Task directions → The line with "You are a computer-use" through the last line of the entries: give these again exactly, and only these, without any pictures.

Provided material →
----------

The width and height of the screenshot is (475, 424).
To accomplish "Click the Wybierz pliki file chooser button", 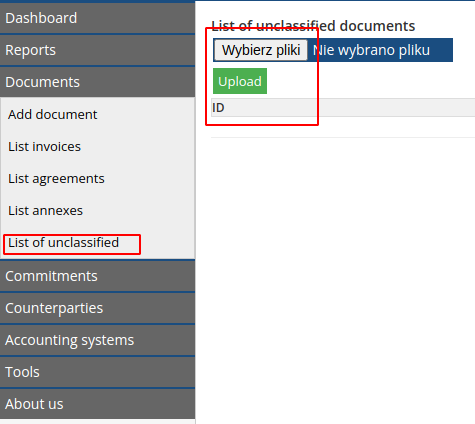I will tap(261, 50).
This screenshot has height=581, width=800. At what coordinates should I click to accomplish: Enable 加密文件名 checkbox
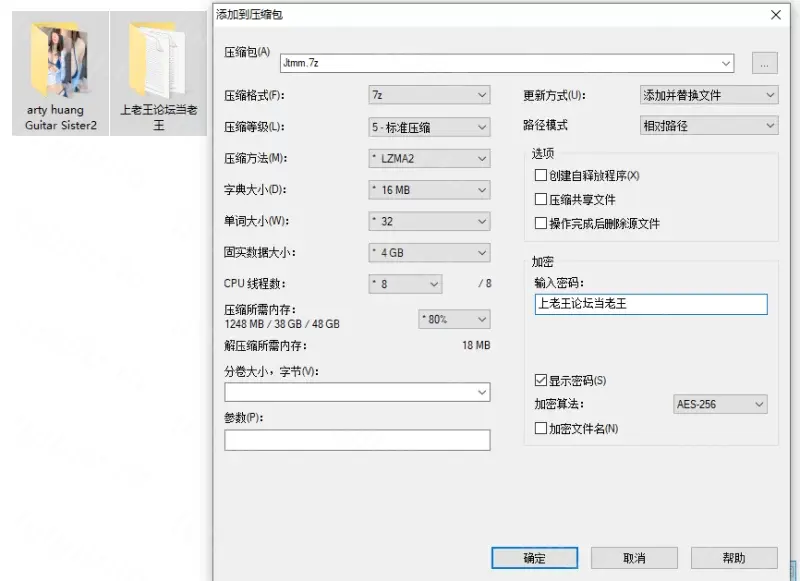click(542, 429)
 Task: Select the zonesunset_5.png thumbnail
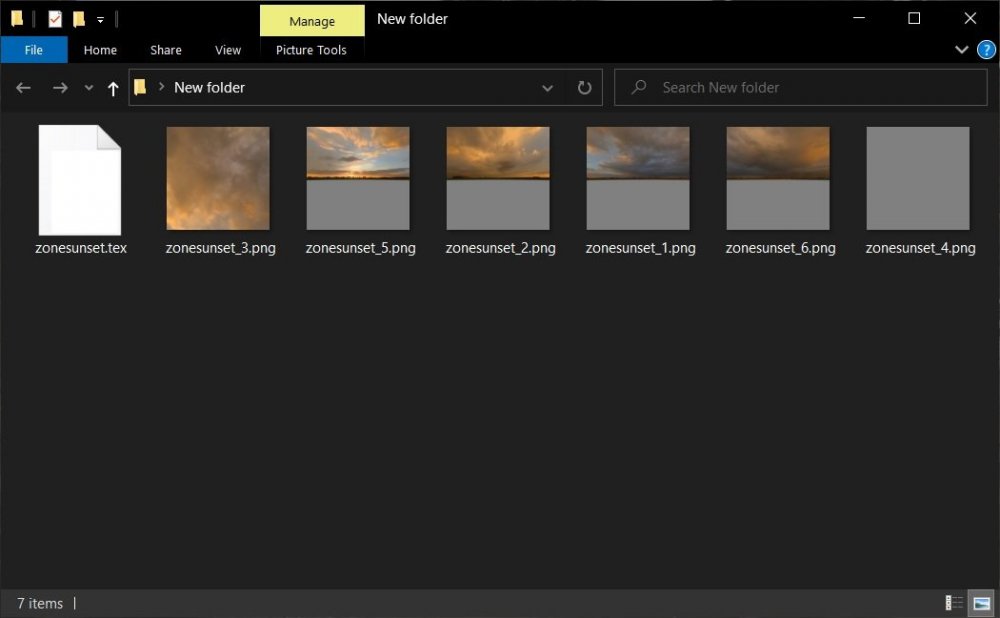coord(357,180)
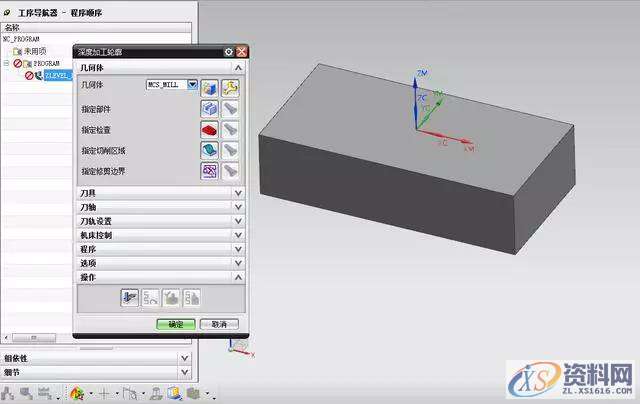Viewport: 640px width, 404px height.
Task: Click the Generate toolpath icon under 操作
Action: [x=129, y=296]
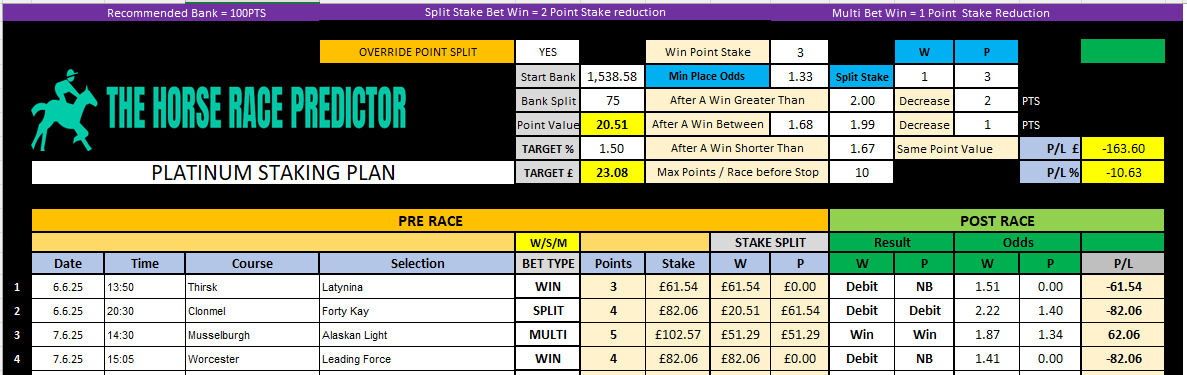Open the BET TYPE cell showing MULTI

(548, 335)
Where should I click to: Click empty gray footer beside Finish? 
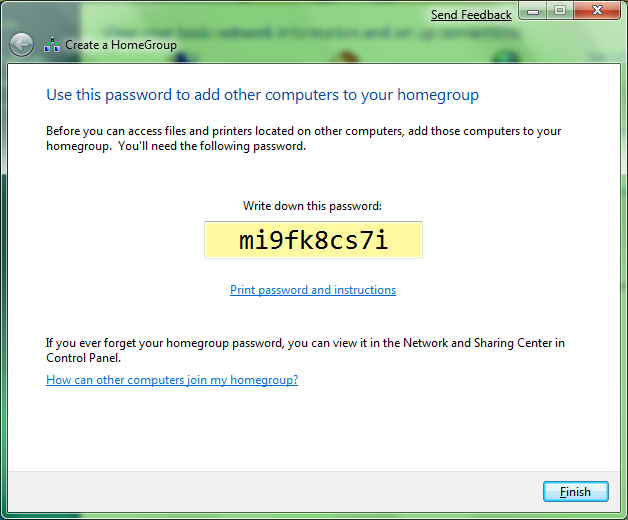pos(272,492)
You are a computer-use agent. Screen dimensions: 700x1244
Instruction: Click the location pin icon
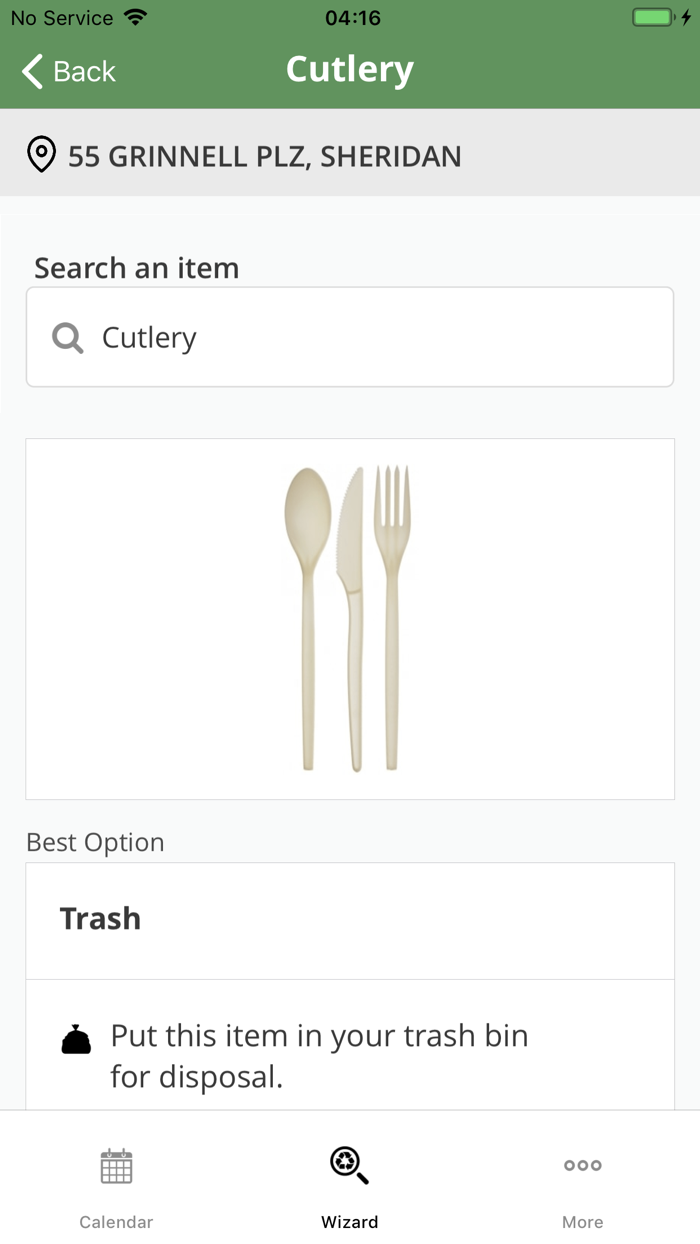[41, 156]
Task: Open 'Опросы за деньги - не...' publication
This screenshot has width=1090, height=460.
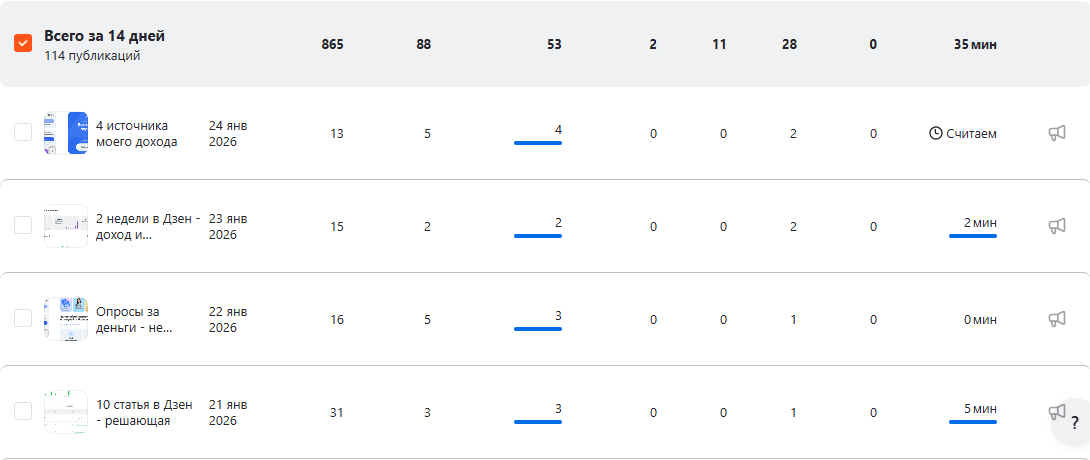Action: 134,319
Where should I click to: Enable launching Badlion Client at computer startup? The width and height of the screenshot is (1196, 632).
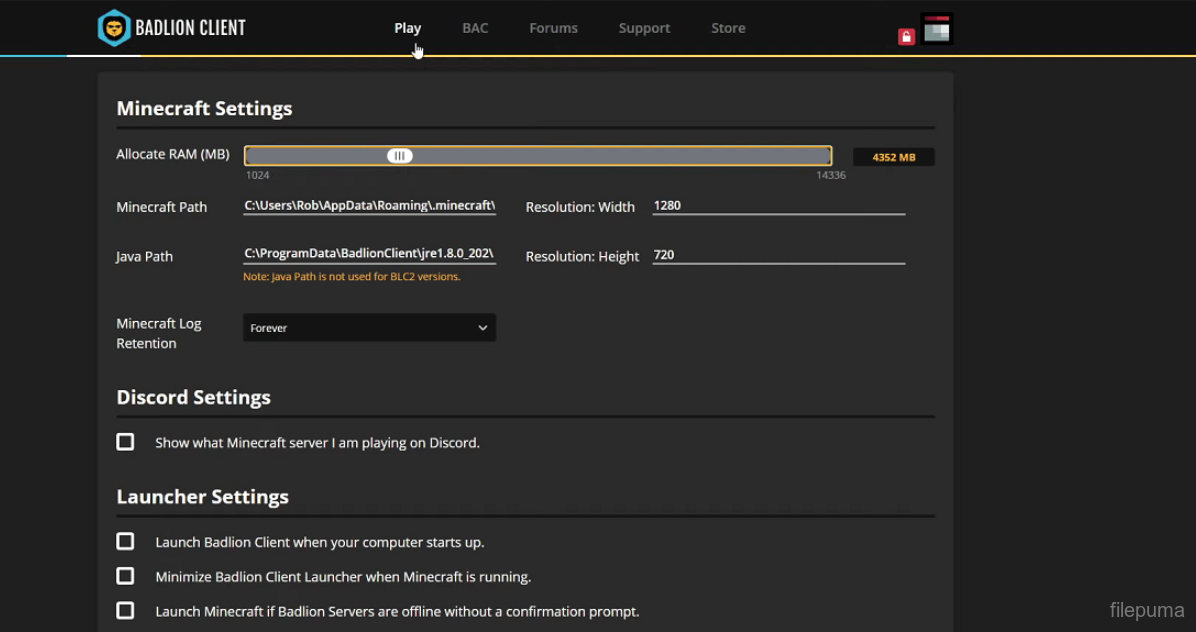point(125,541)
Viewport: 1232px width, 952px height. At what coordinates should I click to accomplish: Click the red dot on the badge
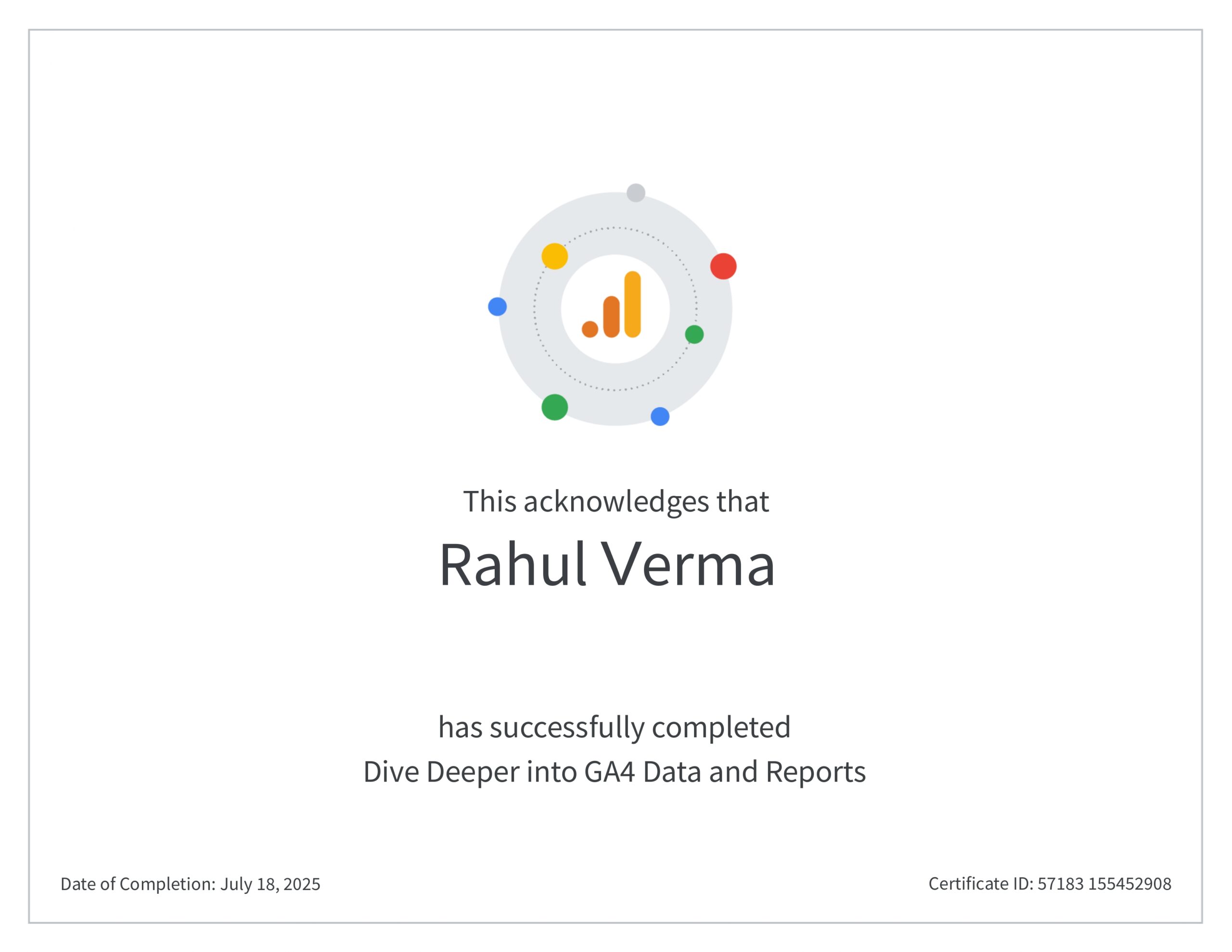(723, 266)

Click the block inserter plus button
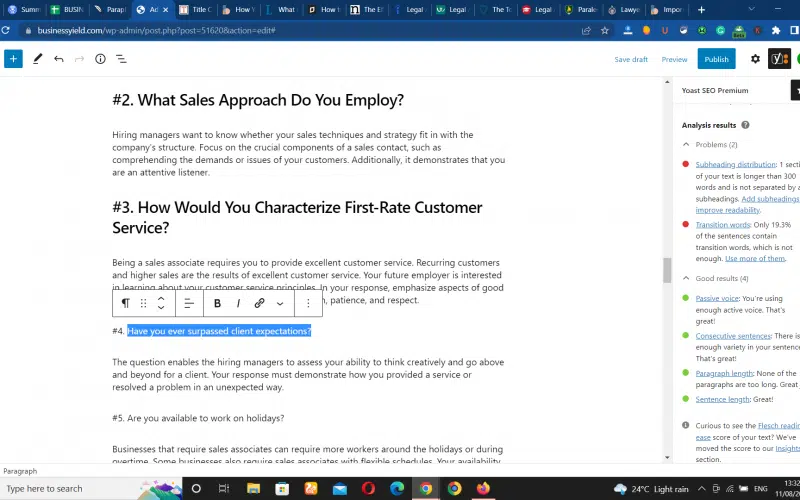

----------

Result of the task →
You are a computer-use agent. Screen dimensions: 700x1244
Instruction: Click the location pin icon
[41, 156]
Task: Open 'Опросы за деньги - не...' publication
This screenshot has width=1090, height=460.
Action: 134,319
Where should I click to: Enable launching Badlion Client at computer startup? The width and height of the screenshot is (1196, 632).
point(125,541)
Viewport: 1232px width, 952px height. At what coordinates should I click to accomplish: Click the red dot on the badge
(723, 266)

Click the block inserter plus button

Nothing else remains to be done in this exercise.